RECORDS FOR PROCESSING>
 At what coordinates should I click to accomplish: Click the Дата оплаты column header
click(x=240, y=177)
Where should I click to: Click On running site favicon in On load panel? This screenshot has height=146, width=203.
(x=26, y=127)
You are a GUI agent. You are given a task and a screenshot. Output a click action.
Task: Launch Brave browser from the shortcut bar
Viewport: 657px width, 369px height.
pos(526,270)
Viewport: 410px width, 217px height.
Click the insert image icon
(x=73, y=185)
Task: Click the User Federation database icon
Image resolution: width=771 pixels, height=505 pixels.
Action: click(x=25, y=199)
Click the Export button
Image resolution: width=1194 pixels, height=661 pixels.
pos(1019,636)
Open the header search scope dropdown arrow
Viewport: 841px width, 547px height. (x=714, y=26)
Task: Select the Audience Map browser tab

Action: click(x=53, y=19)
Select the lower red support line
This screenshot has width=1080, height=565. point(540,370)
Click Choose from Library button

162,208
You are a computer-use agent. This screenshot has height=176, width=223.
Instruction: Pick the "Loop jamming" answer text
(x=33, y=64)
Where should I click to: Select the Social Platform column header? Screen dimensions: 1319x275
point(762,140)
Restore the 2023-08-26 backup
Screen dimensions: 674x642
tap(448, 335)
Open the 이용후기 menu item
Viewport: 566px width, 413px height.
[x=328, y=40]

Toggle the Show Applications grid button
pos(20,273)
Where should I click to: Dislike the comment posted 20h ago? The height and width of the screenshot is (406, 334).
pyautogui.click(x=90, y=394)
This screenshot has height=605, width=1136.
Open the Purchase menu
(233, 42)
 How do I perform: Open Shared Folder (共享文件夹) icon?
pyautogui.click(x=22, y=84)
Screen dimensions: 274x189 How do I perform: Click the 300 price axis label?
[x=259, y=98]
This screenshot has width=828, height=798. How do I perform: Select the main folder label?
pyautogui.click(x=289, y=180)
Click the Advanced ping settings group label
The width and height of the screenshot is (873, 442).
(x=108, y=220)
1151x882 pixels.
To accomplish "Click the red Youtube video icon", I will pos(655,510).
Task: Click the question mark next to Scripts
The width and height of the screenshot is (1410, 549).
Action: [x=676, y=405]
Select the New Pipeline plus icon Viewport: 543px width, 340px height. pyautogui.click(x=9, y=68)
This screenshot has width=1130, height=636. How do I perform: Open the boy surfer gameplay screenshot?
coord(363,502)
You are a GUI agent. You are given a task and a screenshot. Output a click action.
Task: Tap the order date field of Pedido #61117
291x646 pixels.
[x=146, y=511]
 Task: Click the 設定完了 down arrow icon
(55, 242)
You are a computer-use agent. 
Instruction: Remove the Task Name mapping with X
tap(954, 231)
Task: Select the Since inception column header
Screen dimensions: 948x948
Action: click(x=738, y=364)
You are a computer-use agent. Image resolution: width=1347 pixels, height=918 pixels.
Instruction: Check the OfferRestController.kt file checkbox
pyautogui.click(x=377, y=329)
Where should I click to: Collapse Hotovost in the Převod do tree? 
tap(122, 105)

REQUIRED WORK> Copy all the records above precisely.

RESPONSE FOR THIS EXERCISE>
 At what coordinates should I click to accomplish: Click the Дата оплаты column header
click(x=240, y=177)
Where should I click to: Click On running site favicon in On load panel? This screenshot has height=146, width=203.
(x=26, y=127)
You are a GUI agent. You are given a task and a screenshot. Output a click action.
Task: Launch Brave browser from the shortcut bar
Viewport: 657px width, 369px height.
pos(526,270)
Viewport: 410px width, 217px height.
Click the insert image icon
(x=73, y=185)
Task: Click the User Federation database icon
Image resolution: width=771 pixels, height=505 pixels.
Action: click(x=25, y=199)
Click the Export button
Image resolution: width=1194 pixels, height=661 pixels.
pos(1019,636)
Open the header search scope dropdown arrow
Viewport: 841px width, 547px height. (x=714, y=26)
Task: Select the Audience Map browser tab

Action: click(x=53, y=19)
Select the lower red support line
This screenshot has width=1080, height=565. point(540,370)
Click Choose from Library button

162,208
You are a computer-use agent. This screenshot has height=176, width=223.
Instruction: Pick the "Loop jamming" answer text
(x=33, y=64)
Where should I click to: Select the Social Platform column header? Screen dimensions: 1319x275
point(762,140)
Restore the 2023-08-26 backup
Screen dimensions: 674x642
tap(448, 335)
Open the 이용후기 menu item
Viewport: 566px width, 413px height.
[x=328, y=40]

Toggle the Show Applications grid button
pos(20,273)
Where should I click to: Dislike the comment posted 20h ago? The height and width of the screenshot is (406, 334).
pyautogui.click(x=90, y=394)
This screenshot has height=605, width=1136.
Open the Purchase menu
(233, 42)
 How do I perform: Open Shared Folder (共享文件夹) icon?
pyautogui.click(x=22, y=84)
Screen dimensions: 274x189 How do I perform: Click the 300 price axis label?
[x=259, y=98]
This screenshot has width=828, height=798. How do I perform: Select the main folder label?
pyautogui.click(x=289, y=180)
Click the Advanced ping settings group label
The width and height of the screenshot is (873, 442).
(x=108, y=220)
1151x882 pixels.
To accomplish "Click the red Youtube video icon", I will pos(655,510).
Task: Click the question mark next to Scripts
The width and height of the screenshot is (1410, 549).
Action: [x=676, y=405]
Select the New Pipeline plus icon Viewport: 543px width, 340px height. pyautogui.click(x=9, y=68)
This screenshot has width=1130, height=636. How do I perform: Open the boy surfer gameplay screenshot?
coord(363,502)
You are a GUI agent. You are given a task and a screenshot. Output a click action.
Task: Tap the order date field of Pedido #61117
291x646 pixels.
[x=146, y=511]
 Task: Click the 設定完了 down arrow icon
(55, 242)
You are a computer-use agent. 
Instruction: Remove the Task Name mapping with X
tap(954, 231)
Task: Select the Since inception column header
Screen dimensions: 948x948
Action: click(x=738, y=364)
You are a computer-use agent. Image resolution: width=1347 pixels, height=918 pixels.
Instruction: Check the OfferRestController.kt file checkbox
pyautogui.click(x=377, y=329)
Where should I click to: Collapse Hotovost in the Převod do tree? 
tap(122, 105)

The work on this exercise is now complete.